Passage provided:
****
Interesting. Thanks for the reply.

It might be nice to have some performance benchmarks for all these experimental 
systems, so we can compare them.

I could understand that performance might be an issue for games, but for GUIs? 
I mean many imperative GUI systems use rather slow message dispatching systems, 
and we use those every day. Look at the new Windows Presentation Foundation 
system found in VISTA. Here events are broadcasted and routed through the whole 
element tree. This is also rather slow I guess. 

> -----Original Message-----
> From: [EMAIL PROTECTED] [mailto:haskell-cafe-
> [EMAIL PROTECTED] On Behalf Of Wolfgang Jeltsch
> Sent: Thursday, February 07, 2008 12:25 PM
> To: haskell-cafe@haskell.org
> Subject: Re: [Haskell-cafe] Draft chapters of "Real World Haskell" now
> publicly available
> 
> Hello Peter,
> 
> an answer to an “old” e-mail (from January 25).  Sorry for not
> answering
> earlier.
> 
> Am Freitag, 25. Januar 2008 00:23 schrieben Sie:
> > Wolfgang Jeltsch wrote:
> > > Indeed.  A functional approach to GUIs is nice but at the moment we
> don’t
> > > have anything that is suitable for solving real world problems
> (although
> > > this is being worked on).
> >
> > Could you elaborate a bit on that? What are the current obstacles to
> be
> > solved?
> 
> Performance problems and lack of widgets are the two things that come
> to my
> mind immediately.  Maybe also lack of a good way of doing dynamic user
> interfaces (user interfaces with a changing set/order of widgets).
****
Information provided:
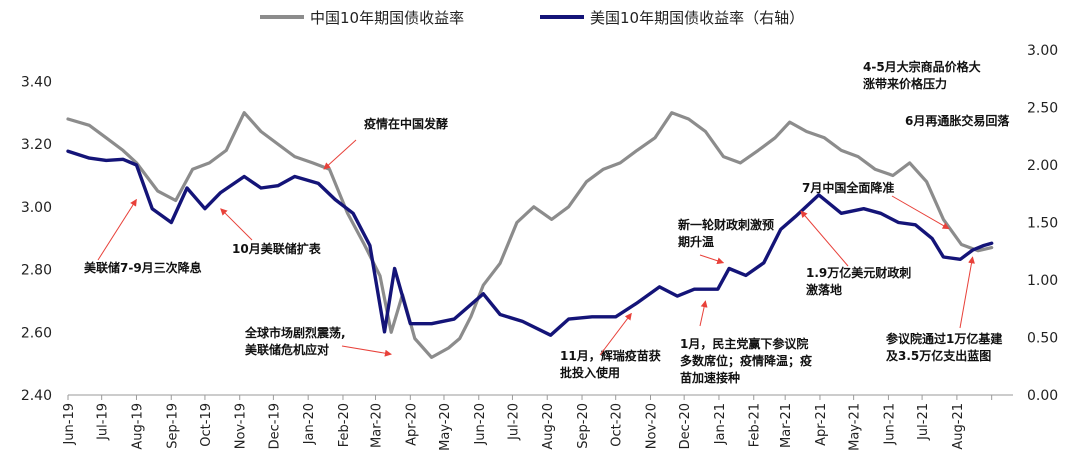 This screenshot has width=1080, height=470. I want to click on annotation-label: 参议院通过1万亿基建及3.5万亿支出蓝图, so click(944, 347).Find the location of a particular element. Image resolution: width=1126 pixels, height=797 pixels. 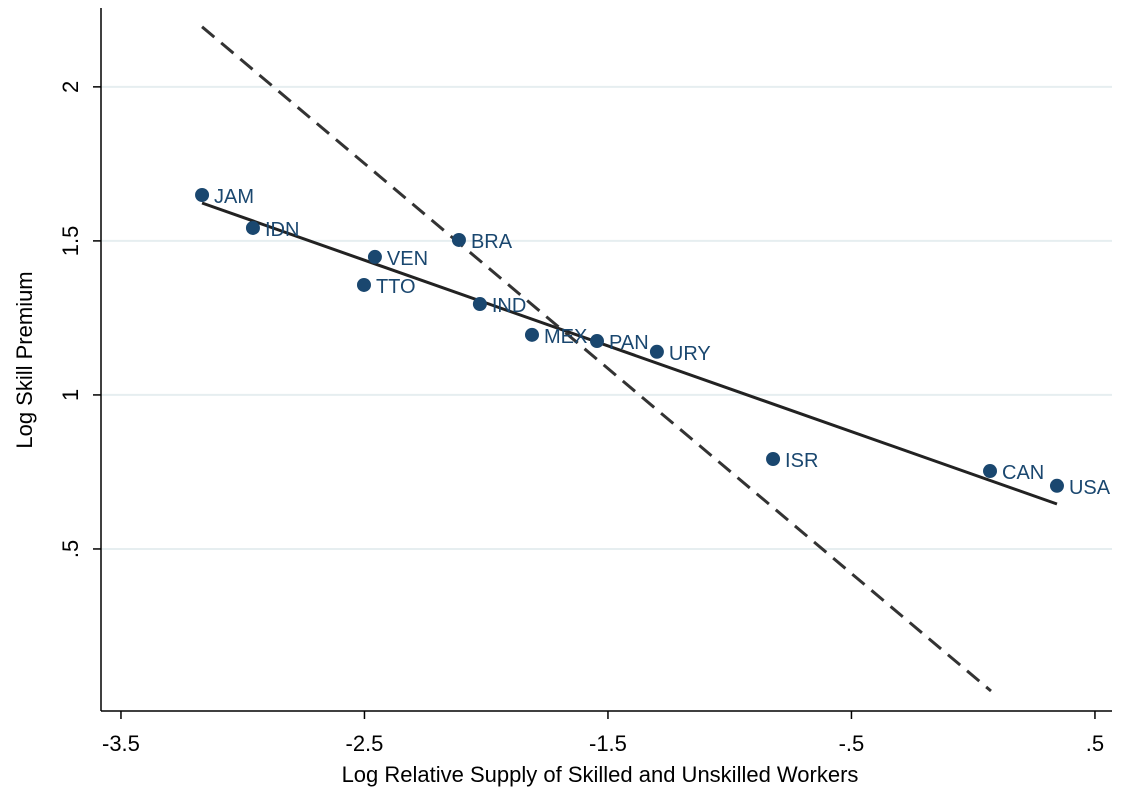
****
Tasks to complete:
A – From the email about functional GUIs, list the obstacles Wolfgang Jeltsch names to making functional GUIs suitable for real-world problems.
B – Pick up the email about functional GUIs after its last line and keep writing it.

Expected responses:
A –
- Performance problems
- Lack of widgets
- Lack of a good way of doing dynamic user interfaces (user interfaces with a changing set/order of widgets)

B –
> 
> > When I looked at Yampa, I didn't really see a problem with making a
> GUI
> > or interactive application based on it (besides maybe performance and
> > space/time leaks, the latter IMO being a general problem in Haskell
> that
> > just occurs quicker in reactive programming).
> 
> I think, performance is a big problem.  To me it seems that Yampa-based
> GUIs
> maybe have a performance penalty of more than just a constant factor.
> Please
> have a look at the sections “Implementation and efficiency” and
> “Signals”
> under <http://haskell.org/haskellwiki/Talk:Grapefruit>.
> 
> > […]
> 
> > The main problem I could see is that Yampa is not really event driven
> in
> > the imperative sense; I mean in an ideal event based system, the
> > hardware triggers an interrupt when some sensor changes, and this
> then
> > triggers other software events; only the code that is related to
> > handling the event that occurred is executed. But the event that is
> > handled could potentially not be needed for the current output (which
> > could be considered as a programming bug...)
> 
> Not necessarily a bug.  There are events which don’t result in changes
> of the
> GUI, for example, mouse clicks into empty areas.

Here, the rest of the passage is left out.